-- Aufgaben --
**A)** Gib den Textauszug zwischen "20.03.2019 – Stéphane Herzog" und "der Romanfiguren überwältigt." einschließlich wieder und ersetze darin "Atlantik" durch "Pazifik".
**B)** Wo entstand «Mer porteuse» laut dem Textauszug?

-- Textauszug --
# # #
20.03.2019 – Stéphane Herzog

«Mer porteuse», Didier Burkhalters drittes Werk, entstand am Neuenburgersee. Die poetische Prosa dreht sich um Abstammung und die Macht unserer familiären Wurzeln. Eine Hauptrolle in dieser Geschichte eines zurückgelassenen Kindes spielt der Atlantik, Symbol der Trennung, aber auch der Verbindung zwischen den Menschen. Der Altbundesrat schreibt mit geschliffener Feder, so etwa in der Passage, in der die Rauchwolken eines Ozeandampfers das Schiff mit dem Himmel verbindet, «als ob es sich fürchtete, von den Tiefen verschlungen zu werden». Der Schwachpunkt: eine gewisse Trägheit oder Schwülstigkeit in der Formulierung, welche die Indifferenz als «haarsträubend» und den Ozean überdeutlich als «Ozean der Verzweiflung» zu erkennen gibt, der eine der Romanfiguren überwältigt.
# # #
-- Datenteil --
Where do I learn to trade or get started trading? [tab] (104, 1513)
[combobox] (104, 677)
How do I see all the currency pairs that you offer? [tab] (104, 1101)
# # #
-- Die Antworten --
**A)**
20.03.2019 – Stéphane Herzog

«Mer porteuse», Didier Burkhalters drittes Werk, entstand am Neuenburgersee. Die poetische Prosa dreht sich um Abstammung und die Macht unserer familiären Wurzeln. Eine Hauptrolle in dieser Geschichte eines zurückgelassenen Kindes spielt der Pazifik, Symbol der Trennung, aber auch der Verbindung zwischen den Menschen. Der Altbundesrat schreibt mit geschliffener Feder, so etwa in der Passage, in der die Rauchwolken eines Ozeandampfers das Schiff mit dem Himmel verbindet, «als ob es sich fürchtete, von den Tiefen verschlungen zu werden». Der Schwachpunkt: eine gewisse Trägheit oder Schwülstigkeit in der Formulierung, welche die Indifferenz als «haarsträubend» und den Ozean überdeutlich als «Ozean der Verzweiflung» zu erkennen gibt, der eine der Romanfiguren überwältigt.

**B)** Am Neuenburgersee.